* DO THIS: Please use the text below on storing large data sets to explain, in one to three sentences, how batch updates overcome the first problem with distributing a full copy of data to consumers.

* TEXT BLOCK:
When you need to scale an application with a lot of data, how do you decide on a storage solution? How can you both safely store and efficiently interact with large data sets? This often turns into a debate about whether to use SQL or NoSQL. Each comes with strengths and drawbacks.
But what if there was a third option that sidestepped database concerns altogether?
Consumers might need updates no more often than every few minutes. In this case, being able to load a data set into memory dramatically speeds access and allows for tremendous scale. This is why, for many projects at Indeed, we distribute a full copy of the needed data to each consumer and render the SQL or NoSQL debate unnecessary. To make this possible, we manage data size using a new key-value store based on minimal perfect hash functions. We’ve implemented this store as a Java library called Indeed MPH.
The problems with distributing data
Usually, distributing a full copy of your data to consumers is impractical for two reasons. First, the data must be mostly read-only. Second, the data cannot be so large as to prevent distribution or processing.
You can overcome the first problem by implementing batch updates. Redistribute the data every day, every hour, or even more frequently, and you keep the data read-only while ensuring that it remains useful. However, how do you keep the size down? As it turns out, the same batch update strategy that addresses the first problem also addresses the second.

* DATASET:
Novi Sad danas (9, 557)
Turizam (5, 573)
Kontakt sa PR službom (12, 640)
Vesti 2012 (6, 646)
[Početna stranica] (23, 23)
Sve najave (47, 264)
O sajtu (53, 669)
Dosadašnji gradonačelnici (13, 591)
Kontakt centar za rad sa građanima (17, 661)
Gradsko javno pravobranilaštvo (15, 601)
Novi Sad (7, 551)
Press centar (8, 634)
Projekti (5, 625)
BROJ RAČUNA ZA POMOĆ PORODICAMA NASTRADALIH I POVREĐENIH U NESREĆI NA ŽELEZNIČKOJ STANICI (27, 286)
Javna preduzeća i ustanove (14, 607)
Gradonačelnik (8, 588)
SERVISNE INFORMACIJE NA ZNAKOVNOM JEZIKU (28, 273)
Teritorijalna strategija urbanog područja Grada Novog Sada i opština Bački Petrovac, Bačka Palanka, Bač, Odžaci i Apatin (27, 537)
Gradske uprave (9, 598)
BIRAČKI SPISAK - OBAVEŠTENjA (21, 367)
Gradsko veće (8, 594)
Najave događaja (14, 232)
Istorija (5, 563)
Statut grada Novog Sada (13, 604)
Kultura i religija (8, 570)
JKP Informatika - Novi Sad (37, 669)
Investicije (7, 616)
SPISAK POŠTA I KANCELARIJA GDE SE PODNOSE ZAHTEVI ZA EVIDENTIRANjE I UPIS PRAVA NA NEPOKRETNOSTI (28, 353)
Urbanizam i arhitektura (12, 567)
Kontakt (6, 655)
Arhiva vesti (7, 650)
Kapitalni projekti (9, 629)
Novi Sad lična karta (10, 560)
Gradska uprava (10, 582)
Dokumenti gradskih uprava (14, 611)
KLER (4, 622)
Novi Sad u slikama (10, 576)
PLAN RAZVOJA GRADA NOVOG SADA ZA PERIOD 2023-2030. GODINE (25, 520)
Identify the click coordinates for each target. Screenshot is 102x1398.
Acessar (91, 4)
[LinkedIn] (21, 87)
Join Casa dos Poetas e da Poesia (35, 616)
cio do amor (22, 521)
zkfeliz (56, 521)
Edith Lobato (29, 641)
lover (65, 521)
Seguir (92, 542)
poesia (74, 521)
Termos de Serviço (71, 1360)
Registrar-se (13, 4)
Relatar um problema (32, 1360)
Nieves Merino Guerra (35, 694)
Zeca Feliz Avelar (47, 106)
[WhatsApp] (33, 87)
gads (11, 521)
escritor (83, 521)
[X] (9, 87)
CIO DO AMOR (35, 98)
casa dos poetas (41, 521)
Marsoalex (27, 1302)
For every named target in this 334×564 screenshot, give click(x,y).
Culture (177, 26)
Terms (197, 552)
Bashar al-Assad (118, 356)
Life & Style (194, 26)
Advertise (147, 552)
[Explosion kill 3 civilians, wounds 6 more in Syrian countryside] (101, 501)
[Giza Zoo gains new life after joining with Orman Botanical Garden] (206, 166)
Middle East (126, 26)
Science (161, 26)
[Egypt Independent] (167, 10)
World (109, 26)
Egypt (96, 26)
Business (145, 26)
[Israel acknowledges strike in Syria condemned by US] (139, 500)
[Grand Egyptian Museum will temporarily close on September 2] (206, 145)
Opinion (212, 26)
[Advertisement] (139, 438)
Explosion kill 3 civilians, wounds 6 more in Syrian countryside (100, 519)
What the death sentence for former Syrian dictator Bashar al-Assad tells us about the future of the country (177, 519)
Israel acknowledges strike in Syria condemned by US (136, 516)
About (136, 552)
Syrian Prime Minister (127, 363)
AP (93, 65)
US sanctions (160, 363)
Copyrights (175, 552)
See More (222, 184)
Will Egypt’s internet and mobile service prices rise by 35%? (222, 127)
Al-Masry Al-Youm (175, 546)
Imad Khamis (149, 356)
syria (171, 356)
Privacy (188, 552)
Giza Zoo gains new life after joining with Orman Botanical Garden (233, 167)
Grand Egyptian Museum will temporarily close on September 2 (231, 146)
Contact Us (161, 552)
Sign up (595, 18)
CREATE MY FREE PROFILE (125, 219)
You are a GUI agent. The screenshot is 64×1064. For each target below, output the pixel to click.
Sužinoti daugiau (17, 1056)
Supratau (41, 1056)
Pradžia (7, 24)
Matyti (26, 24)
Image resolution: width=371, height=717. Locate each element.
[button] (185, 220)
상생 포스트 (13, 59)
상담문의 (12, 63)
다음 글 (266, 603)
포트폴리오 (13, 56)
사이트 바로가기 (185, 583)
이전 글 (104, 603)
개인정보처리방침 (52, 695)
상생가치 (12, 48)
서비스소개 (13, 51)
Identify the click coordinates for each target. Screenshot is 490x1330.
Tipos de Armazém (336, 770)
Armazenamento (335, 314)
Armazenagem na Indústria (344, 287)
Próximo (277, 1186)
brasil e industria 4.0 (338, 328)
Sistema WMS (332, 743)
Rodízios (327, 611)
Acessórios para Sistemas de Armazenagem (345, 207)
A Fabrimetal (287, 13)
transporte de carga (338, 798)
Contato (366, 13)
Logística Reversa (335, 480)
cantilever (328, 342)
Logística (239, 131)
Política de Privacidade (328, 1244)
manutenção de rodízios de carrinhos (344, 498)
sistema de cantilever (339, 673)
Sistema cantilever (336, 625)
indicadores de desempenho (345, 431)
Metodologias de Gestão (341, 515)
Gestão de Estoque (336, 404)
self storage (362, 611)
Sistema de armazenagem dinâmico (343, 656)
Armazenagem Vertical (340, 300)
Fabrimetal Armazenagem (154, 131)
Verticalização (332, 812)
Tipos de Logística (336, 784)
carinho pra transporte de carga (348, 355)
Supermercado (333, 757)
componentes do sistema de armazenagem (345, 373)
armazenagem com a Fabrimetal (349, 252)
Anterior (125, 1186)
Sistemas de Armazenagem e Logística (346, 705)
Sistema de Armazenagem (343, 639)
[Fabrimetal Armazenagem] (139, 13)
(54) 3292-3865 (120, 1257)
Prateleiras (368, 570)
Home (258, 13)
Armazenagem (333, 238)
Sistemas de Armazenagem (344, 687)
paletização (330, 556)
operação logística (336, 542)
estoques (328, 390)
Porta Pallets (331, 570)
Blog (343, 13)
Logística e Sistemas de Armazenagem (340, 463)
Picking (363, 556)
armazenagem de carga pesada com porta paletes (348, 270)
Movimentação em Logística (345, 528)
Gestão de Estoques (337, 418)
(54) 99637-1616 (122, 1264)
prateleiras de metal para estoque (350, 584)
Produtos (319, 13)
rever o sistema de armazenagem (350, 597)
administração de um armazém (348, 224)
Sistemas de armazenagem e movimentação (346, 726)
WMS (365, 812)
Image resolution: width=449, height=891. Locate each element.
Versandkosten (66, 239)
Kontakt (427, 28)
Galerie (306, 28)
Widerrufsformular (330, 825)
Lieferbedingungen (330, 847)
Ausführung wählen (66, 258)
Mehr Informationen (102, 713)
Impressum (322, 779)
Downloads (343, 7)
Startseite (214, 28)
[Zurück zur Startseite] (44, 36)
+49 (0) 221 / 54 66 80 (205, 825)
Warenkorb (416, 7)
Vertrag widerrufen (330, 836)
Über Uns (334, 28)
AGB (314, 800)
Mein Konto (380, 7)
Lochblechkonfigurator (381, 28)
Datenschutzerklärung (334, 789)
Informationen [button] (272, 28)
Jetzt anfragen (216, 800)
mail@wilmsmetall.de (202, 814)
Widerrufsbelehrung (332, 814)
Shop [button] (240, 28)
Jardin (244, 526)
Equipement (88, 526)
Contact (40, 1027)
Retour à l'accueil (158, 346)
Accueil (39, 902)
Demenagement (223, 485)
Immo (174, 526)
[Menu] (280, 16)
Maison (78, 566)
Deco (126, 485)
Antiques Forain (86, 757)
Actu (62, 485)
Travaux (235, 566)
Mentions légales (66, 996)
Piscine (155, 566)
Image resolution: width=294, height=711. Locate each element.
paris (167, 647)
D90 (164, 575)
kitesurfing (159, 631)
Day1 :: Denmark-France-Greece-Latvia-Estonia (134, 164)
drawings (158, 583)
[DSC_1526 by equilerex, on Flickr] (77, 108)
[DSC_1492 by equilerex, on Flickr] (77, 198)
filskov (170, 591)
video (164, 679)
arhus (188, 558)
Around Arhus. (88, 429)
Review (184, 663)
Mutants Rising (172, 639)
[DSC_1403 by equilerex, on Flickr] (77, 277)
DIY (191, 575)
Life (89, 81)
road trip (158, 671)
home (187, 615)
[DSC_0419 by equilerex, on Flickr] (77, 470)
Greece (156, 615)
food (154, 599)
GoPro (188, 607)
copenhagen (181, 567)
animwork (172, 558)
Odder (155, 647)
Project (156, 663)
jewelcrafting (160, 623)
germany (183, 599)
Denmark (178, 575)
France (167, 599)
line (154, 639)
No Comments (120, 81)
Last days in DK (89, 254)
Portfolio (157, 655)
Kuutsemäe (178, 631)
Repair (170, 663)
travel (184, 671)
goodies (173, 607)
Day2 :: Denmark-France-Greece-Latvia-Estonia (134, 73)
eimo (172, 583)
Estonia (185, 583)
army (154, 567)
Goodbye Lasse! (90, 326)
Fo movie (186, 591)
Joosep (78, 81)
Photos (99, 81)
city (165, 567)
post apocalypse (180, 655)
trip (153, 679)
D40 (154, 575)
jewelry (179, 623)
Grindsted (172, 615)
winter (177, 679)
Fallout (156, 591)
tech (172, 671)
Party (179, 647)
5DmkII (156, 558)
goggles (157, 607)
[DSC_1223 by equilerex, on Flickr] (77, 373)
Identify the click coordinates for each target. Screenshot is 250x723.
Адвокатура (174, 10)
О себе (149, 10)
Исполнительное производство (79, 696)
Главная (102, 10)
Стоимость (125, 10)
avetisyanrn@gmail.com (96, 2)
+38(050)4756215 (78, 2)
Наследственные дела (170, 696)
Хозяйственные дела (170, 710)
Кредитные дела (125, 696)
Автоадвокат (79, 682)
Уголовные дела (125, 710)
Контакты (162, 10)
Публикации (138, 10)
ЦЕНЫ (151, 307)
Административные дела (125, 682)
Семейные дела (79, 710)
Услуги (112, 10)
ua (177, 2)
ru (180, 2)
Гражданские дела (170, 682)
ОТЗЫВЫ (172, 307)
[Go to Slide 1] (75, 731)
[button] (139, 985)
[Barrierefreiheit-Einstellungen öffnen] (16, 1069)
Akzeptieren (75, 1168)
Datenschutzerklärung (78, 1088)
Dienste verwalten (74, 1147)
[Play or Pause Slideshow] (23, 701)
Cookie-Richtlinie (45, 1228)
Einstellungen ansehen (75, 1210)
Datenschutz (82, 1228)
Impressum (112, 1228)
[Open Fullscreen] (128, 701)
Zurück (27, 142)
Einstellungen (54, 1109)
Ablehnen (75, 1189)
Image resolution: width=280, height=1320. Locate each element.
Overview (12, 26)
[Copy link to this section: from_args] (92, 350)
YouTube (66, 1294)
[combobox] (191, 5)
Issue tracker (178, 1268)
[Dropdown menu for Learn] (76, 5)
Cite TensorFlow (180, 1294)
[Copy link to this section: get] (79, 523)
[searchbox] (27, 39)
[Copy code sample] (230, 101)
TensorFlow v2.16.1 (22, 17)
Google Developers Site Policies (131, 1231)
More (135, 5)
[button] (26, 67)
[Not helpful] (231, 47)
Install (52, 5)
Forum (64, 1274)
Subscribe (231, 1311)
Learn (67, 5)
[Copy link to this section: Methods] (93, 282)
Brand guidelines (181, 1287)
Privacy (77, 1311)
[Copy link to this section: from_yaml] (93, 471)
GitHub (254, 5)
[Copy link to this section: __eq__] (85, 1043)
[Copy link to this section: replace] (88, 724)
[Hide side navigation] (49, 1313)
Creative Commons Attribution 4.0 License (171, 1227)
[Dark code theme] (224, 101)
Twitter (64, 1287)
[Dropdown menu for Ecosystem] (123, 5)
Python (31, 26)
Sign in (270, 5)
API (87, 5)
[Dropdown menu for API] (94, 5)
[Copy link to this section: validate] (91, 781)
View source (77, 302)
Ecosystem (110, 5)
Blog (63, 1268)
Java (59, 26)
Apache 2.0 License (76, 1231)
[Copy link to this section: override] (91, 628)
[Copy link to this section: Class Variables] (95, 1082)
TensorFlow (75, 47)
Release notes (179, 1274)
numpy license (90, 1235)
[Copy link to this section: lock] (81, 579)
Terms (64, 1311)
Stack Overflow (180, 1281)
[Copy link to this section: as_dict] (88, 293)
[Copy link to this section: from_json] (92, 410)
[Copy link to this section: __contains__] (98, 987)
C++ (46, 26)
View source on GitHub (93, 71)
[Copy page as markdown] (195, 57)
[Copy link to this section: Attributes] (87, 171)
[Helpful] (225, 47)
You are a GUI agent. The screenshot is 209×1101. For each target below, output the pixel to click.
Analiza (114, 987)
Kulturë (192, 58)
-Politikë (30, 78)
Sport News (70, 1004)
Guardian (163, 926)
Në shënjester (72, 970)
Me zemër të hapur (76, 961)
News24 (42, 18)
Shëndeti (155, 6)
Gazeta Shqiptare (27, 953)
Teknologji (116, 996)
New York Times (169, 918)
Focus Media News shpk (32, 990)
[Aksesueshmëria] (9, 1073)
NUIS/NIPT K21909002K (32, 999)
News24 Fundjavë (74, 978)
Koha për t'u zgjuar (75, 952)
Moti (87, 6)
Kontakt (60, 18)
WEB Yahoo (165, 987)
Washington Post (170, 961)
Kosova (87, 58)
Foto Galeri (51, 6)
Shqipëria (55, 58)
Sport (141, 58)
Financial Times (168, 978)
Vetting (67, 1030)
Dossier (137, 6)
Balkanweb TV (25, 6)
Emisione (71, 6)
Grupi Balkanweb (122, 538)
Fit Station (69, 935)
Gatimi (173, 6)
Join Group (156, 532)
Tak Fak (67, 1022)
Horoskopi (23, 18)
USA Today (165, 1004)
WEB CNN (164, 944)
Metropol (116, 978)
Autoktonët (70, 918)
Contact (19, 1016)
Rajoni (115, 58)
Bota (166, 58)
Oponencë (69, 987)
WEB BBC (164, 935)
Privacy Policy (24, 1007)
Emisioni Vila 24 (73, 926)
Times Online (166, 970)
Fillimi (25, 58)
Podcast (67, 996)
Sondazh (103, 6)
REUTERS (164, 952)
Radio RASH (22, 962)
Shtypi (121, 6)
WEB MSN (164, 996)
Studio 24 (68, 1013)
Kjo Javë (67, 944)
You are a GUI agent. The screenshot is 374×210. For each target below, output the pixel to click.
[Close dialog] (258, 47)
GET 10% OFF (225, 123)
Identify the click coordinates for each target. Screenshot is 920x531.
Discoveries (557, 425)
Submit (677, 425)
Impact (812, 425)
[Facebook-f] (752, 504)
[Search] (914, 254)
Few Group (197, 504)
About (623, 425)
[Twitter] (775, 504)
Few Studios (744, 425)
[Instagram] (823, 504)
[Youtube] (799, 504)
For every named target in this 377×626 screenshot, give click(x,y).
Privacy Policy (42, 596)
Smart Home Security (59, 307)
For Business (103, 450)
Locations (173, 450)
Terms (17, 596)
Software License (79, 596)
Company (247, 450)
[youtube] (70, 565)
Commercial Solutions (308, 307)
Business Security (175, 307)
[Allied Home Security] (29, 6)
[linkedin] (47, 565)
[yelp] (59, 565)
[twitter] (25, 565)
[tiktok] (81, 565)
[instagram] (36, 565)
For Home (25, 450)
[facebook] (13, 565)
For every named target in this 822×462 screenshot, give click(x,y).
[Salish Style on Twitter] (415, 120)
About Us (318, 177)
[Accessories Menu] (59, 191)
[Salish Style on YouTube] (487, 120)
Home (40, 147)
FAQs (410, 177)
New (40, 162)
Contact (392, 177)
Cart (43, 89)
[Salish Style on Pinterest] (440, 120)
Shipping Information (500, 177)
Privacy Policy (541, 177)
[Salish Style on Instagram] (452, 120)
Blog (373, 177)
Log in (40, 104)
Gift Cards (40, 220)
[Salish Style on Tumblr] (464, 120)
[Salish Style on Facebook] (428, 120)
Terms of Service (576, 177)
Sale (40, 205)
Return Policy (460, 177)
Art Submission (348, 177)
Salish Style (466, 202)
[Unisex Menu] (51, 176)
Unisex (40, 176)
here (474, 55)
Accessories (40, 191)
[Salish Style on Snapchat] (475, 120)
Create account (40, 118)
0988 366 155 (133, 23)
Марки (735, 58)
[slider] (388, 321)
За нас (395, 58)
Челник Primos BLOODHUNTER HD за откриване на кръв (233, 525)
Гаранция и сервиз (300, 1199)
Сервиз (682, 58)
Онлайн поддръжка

* EXERCISE RESPONSE: The first problem is that the data must be mostly read-only. Redistributing the data every day, every hour, or even more often keeps it read-only while ensuring that it remains useful.